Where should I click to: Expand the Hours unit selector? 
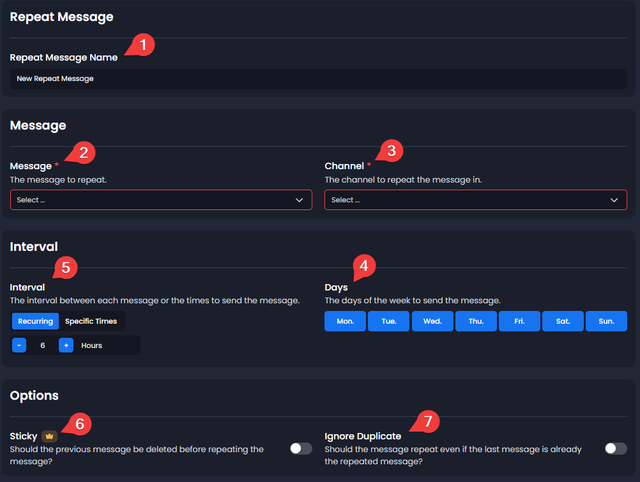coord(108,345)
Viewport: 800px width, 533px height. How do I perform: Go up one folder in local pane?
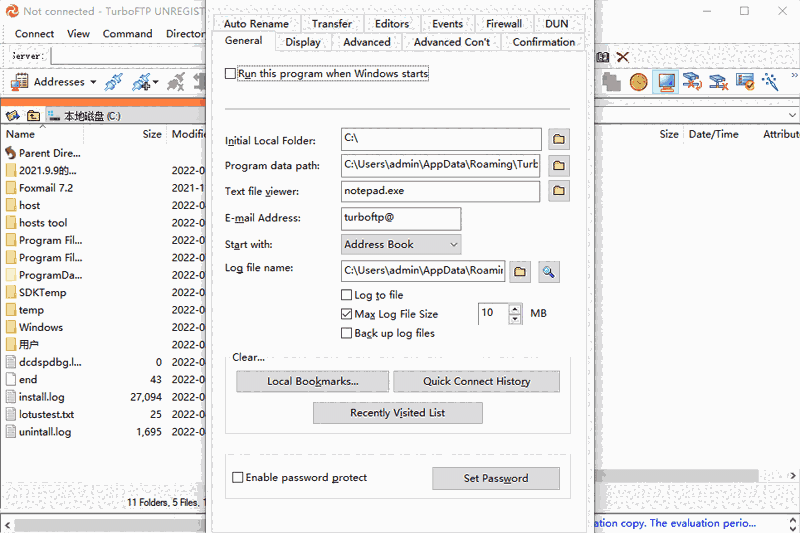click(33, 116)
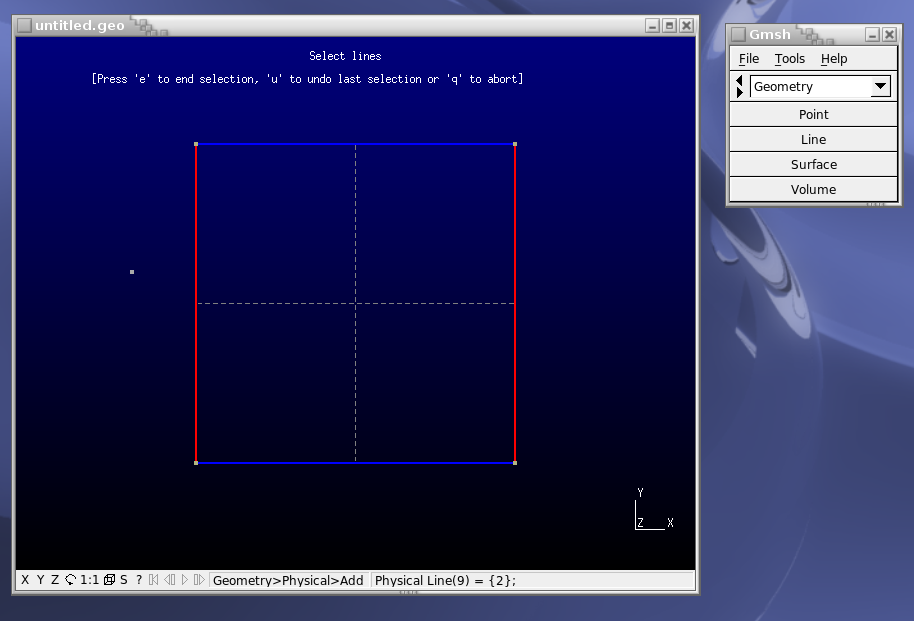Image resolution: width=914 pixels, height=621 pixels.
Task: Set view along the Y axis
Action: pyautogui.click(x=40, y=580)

· · · · · · ·

### YOUR ASSIGNMENT
Set down all the data again exactly as above, pictures excluded.

### RESPONSE AREA
Where should I click to: Expand the Hours unit selector? 
coord(108,345)
Viewport: 800px width, 533px height. How do I perform: Go up one folder in local pane?
click(33, 116)
Image resolution: width=914 pixels, height=621 pixels.
Task: Set view along the Y axis
Action: pyautogui.click(x=40, y=580)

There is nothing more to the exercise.